ОТРЫВОК.
_ _ _ _ _ _ _

За развал школьного образования в Швеции особо поблагодарить надо также и социал-демократов, старейшей партии, созданной еще в 1889. С ними связывают создание «шведской модели», в основе которой — социальная политика, насквозь  пронизанная идеологией «всеобщего РАВЕНСТВА» и «благосостояния для всех». «В хорошем доме не бывает привилегированных или забытых, любимчиков или пасынков», — заявил в 1928 премьер-министр Швеции Пер Альбин Ханссон перед Риксдагом году в своей речи, впоследствии ее назвали «речью о «народном доме» — обществе, в котором бы никто не остался голодным и холодным. А для этого, перераспределяя ресурсы, стереть все различия между классами. Выиграв выборы и придя к власти, в начале 50-х социал-демократы вплотную занялись системой образования, превратили ее в идеологический инструмент  «социалистического» преобразования общества. И тут им очень пригодилась «прогрессивная» педагогика.

_ _ _ _ _ _ _

МАТЕРИАЛ.
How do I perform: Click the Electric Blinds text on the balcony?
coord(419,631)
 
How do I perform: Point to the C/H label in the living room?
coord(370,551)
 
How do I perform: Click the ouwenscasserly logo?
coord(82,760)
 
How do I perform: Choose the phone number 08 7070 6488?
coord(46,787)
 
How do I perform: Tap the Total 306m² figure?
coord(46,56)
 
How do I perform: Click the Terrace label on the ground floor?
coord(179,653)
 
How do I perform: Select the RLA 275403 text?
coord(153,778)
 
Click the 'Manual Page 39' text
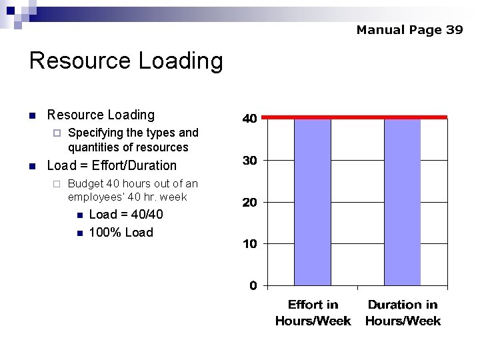[409, 29]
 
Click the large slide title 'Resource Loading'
[126, 61]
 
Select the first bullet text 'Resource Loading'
[101, 115]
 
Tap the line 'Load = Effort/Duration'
[112, 165]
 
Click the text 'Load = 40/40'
[125, 214]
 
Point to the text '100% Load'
[121, 232]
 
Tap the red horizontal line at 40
[354, 117]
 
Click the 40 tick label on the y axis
[249, 119]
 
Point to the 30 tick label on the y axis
[249, 160]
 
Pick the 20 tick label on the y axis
[249, 202]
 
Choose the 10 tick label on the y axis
[249, 244]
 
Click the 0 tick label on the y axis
[253, 285]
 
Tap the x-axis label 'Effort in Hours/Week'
[313, 313]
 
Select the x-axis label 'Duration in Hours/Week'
[403, 313]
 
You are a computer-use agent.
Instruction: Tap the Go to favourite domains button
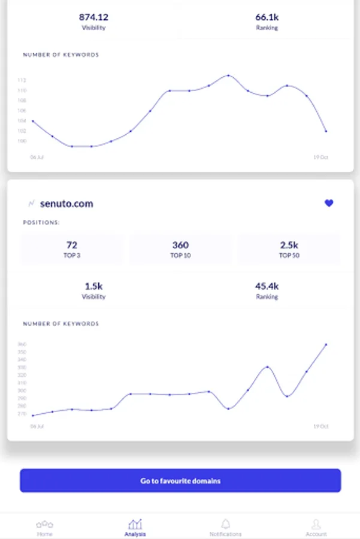[180, 481]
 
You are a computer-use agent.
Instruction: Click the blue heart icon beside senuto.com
[329, 204]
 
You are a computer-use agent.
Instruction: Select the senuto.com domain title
[66, 204]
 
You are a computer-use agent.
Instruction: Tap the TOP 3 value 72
[72, 245]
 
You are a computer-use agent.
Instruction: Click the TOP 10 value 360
[180, 245]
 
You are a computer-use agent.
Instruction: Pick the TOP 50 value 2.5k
[289, 245]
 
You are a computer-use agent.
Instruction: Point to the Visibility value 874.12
[93, 17]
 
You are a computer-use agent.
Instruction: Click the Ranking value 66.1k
[267, 17]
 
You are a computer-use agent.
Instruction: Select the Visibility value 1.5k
[93, 286]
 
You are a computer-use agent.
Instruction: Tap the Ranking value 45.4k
[267, 286]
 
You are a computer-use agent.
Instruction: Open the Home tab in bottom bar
[45, 527]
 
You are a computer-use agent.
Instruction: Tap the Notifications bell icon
[226, 524]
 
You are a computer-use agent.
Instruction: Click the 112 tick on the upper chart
[22, 80]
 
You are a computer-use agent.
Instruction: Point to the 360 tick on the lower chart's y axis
[22, 344]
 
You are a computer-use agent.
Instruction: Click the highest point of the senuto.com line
[326, 344]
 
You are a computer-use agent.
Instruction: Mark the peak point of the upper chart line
[228, 75]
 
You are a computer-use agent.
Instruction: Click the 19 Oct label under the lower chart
[321, 426]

_ _ _ _ _ _ _

ЦЕЛЬ ЗАДАНИЯ.
Ответьте на вопросы по отрывку, каждый ответ с новой строки:
(а) В каком году создана партия социал-демократов?
(б) На чём основана «шведская модель»?
(в) Чем вплотную занялись социал-демократы в начале 50-х?

ИТОГ ЗАДАНИЯ.
(а) В 1889 году.
(б) На социальной политике, насквозь пронизанной идеологией «всеобщего РАВЕНСТВА» и «благосостояния для всех».
(в) Системой образования.